The first myth to dispel about Warwick University is that it's actually in Warwick - actually it's far nearer Coventry. However, it has none of the attributes usually associated with Coventry - i.e., bad architecture, concrete all over the place. In actual fact, it's a thoroughly nice place to be, one of the nicest campuses in the country. What else? Most of the people are well-informed individuals. There is a thriving social scene in the Union, and hundreds of clubs and societies catering for nearly everything. Quality of accomodation does vary, but then so does the price - you get what you pay for. If you do maths or biology, there is a ten minute walk to get to a separate campus, but don't get put off by that, you adapt easily. Most other facilities - Arts Centre, supermarket, Union building, sports centre, faculty buildings - are within three minutes of the centre of campus. Basically this is an intelligent, friendly, sociable university, and I enjoyed my first year a lot. Just be yourself, and you'll do well.

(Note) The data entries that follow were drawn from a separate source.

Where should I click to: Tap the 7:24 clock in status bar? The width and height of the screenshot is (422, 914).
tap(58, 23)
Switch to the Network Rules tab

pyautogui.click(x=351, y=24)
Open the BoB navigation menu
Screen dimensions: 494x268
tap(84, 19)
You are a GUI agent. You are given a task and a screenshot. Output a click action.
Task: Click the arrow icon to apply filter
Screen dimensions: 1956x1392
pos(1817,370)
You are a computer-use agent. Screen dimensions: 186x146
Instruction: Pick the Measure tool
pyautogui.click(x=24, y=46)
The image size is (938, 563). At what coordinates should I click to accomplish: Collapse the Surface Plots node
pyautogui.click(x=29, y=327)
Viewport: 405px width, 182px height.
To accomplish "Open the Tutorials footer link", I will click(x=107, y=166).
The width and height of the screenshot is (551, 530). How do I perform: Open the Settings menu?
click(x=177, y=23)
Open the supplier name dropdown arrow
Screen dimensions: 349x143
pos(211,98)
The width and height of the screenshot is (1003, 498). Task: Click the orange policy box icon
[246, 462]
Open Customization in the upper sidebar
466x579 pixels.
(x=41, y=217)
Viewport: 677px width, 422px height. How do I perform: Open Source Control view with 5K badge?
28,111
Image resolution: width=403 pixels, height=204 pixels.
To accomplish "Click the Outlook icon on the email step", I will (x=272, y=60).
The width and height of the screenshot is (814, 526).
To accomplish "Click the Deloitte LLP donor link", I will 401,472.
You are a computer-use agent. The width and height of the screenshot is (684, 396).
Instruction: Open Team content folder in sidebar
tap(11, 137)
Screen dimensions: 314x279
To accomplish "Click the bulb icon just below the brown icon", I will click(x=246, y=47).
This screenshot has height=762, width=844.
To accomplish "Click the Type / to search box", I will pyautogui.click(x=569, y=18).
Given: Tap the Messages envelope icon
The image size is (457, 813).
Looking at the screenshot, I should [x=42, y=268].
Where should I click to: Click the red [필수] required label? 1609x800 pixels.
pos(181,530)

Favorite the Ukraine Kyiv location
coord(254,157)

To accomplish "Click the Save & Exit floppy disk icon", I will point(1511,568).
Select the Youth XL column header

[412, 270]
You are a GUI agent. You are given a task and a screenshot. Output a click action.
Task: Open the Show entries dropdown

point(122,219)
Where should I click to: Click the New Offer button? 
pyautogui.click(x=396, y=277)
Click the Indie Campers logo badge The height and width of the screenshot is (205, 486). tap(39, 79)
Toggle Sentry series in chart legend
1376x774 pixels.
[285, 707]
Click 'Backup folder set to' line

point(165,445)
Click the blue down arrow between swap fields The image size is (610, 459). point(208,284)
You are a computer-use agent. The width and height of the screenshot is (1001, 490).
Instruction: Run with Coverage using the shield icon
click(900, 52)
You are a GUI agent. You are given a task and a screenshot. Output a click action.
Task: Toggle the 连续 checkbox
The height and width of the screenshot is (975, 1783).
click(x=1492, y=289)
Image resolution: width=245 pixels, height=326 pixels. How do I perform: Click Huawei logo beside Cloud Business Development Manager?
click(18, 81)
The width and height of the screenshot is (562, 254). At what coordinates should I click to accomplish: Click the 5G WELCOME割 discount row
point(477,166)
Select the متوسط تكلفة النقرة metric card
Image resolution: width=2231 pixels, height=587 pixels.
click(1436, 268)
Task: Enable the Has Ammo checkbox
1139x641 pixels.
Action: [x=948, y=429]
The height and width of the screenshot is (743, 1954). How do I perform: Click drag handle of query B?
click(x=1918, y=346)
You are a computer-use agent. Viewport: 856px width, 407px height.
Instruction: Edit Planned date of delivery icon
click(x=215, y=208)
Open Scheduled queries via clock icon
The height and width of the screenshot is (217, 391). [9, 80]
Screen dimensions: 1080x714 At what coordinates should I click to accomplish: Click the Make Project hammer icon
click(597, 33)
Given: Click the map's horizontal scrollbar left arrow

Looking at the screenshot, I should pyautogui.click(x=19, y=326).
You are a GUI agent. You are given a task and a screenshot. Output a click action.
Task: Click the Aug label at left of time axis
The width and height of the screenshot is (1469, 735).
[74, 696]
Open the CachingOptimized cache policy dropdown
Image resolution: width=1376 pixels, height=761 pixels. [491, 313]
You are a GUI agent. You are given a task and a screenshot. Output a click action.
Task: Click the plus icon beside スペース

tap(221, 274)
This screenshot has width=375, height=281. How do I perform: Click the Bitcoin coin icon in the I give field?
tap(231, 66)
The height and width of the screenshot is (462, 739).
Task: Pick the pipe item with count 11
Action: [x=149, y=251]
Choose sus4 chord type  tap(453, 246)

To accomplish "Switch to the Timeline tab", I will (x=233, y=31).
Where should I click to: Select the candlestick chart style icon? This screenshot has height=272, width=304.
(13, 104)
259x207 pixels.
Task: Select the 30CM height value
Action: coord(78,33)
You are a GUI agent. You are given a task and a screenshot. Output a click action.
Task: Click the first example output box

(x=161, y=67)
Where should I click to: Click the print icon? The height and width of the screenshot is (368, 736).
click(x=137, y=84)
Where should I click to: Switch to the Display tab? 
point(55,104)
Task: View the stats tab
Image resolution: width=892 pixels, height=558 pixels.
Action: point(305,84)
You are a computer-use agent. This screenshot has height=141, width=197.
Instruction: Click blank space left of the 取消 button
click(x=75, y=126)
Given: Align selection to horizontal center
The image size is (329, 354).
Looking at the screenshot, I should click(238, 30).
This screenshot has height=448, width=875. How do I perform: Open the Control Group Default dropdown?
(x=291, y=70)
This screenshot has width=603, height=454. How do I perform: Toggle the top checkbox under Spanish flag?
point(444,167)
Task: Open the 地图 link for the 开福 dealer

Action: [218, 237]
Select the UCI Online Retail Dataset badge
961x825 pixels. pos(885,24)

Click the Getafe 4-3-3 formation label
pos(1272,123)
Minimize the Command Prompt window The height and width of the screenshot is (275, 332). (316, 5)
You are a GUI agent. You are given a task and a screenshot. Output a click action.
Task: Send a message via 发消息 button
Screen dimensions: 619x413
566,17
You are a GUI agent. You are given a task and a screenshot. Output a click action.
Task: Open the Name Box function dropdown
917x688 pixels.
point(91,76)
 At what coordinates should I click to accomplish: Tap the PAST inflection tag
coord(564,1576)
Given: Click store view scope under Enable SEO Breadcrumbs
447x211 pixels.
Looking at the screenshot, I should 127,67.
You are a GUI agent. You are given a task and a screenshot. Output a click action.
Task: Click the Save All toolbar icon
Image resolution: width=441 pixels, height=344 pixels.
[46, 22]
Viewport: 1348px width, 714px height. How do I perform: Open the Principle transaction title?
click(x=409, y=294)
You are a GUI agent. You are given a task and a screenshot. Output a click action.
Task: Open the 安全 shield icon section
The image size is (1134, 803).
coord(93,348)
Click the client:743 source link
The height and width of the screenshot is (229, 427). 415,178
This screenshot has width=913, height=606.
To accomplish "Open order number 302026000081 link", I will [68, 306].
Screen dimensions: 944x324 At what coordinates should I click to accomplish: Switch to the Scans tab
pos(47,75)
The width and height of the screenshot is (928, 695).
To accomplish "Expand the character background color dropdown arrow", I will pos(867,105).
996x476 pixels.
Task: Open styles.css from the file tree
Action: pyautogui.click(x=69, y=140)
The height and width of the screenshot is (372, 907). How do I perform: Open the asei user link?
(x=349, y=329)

Warwick is an excellent university in many ways. First (and most importantly), the courses are excellent and it has a good reputation (very important when it comes to those job applications). The library facilities, computers and all that are also good (though try getting a seat in the library at exam time and you'll be lucky!!!). Secondly, it is one of the few universities which some form of entertainment on every night in the union. Also, you've got the Arts Centre to which loads of famous acts come. The only problem some people may have with it is its location. If you want somewhere with a city centre location, you probably won't like Warwick. Coventry city centre is not far away, but it might be more effort to get there than some people are willing to make. Warwick is particularly good for subjects such as business, sociology and law and has just teamed up with another uni (I think De Montford in Leicester but don't quote me on that!!) to provide a medicine course. It also has a good range of clubs and societies-something for everyone. Even better, if it doesn't already exist and you can get enough people together, you can set up your own. You can't really fault Warwick for its academic or social life. The only thing some people don't like is the campus lifestyle. With virtually everything you need within easy walking distance, it can feel a bit like being trapped in one long educational nightmare, though the other view is its more convenient and easier.